Abstract
CML therapy has improved dramatically with the development of tyrosine kinase inhibitors (TKIs). Prior to the TKI era, we conducted two trials of alpha-interferon (IFN) for post-transplant hematologic and cytogenetic relapse. The complete cytogenetic response rate was 33% and 57% respectively. This report describes a third trial in which 40 patients with molecular relapse between 6–12 months post-transplant were treated with IFN. The projected cytogenetic relapse at 4.5 years was 12.6% compared with 42% in the historical control group.
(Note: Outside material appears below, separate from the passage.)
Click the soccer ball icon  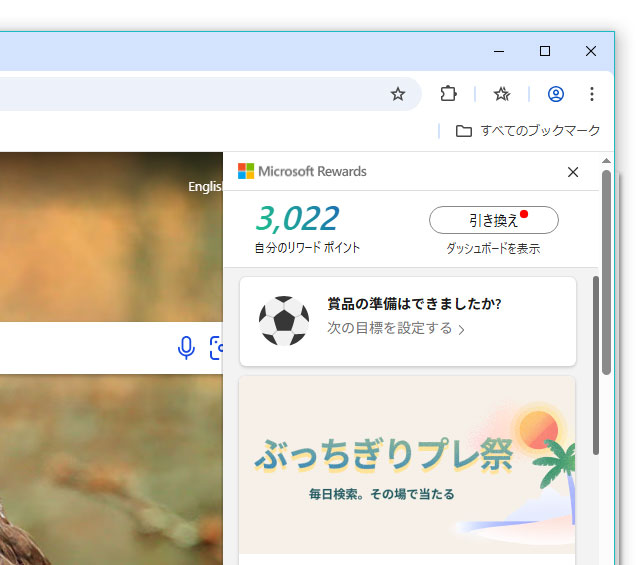coord(283,321)
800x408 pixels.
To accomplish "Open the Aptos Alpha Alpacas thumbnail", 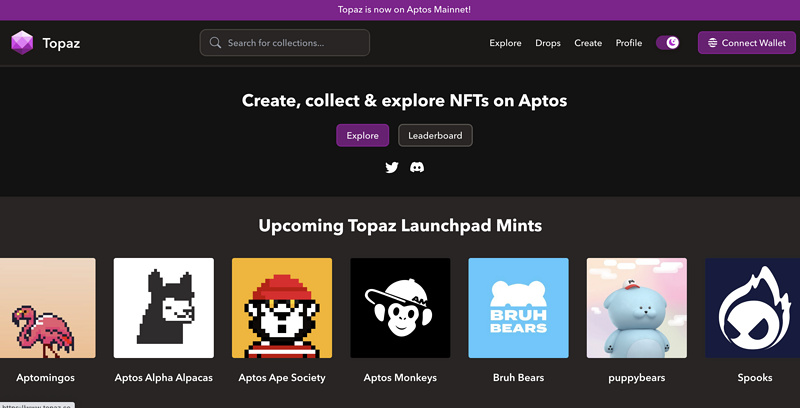I will tap(164, 308).
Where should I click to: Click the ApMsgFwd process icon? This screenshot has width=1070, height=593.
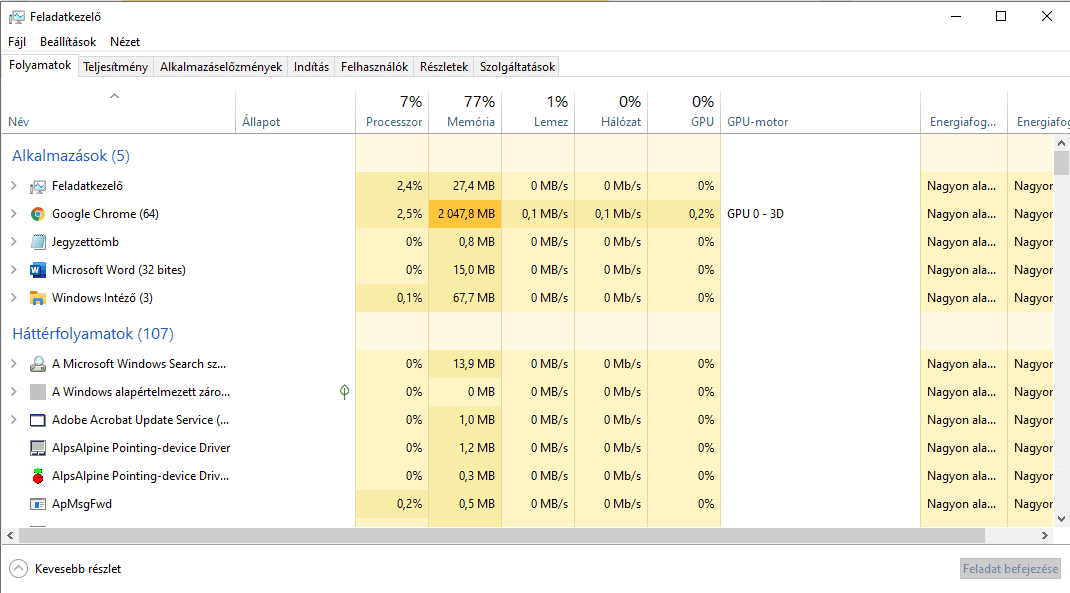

Although this data may not apply to most patients with CML today due to the availability of multiple TKIs, the effectiveness of short term IFN in post-transplant molecular relapse is supported by long-term treatment-free-survival in 75% of patients after a median follow-up of 15.6 years. This report suggests that alpha-interferon is potentially useful in the rare patient who has post-transplant molecular relapse who does not tolerate, or is resistant to TKIs.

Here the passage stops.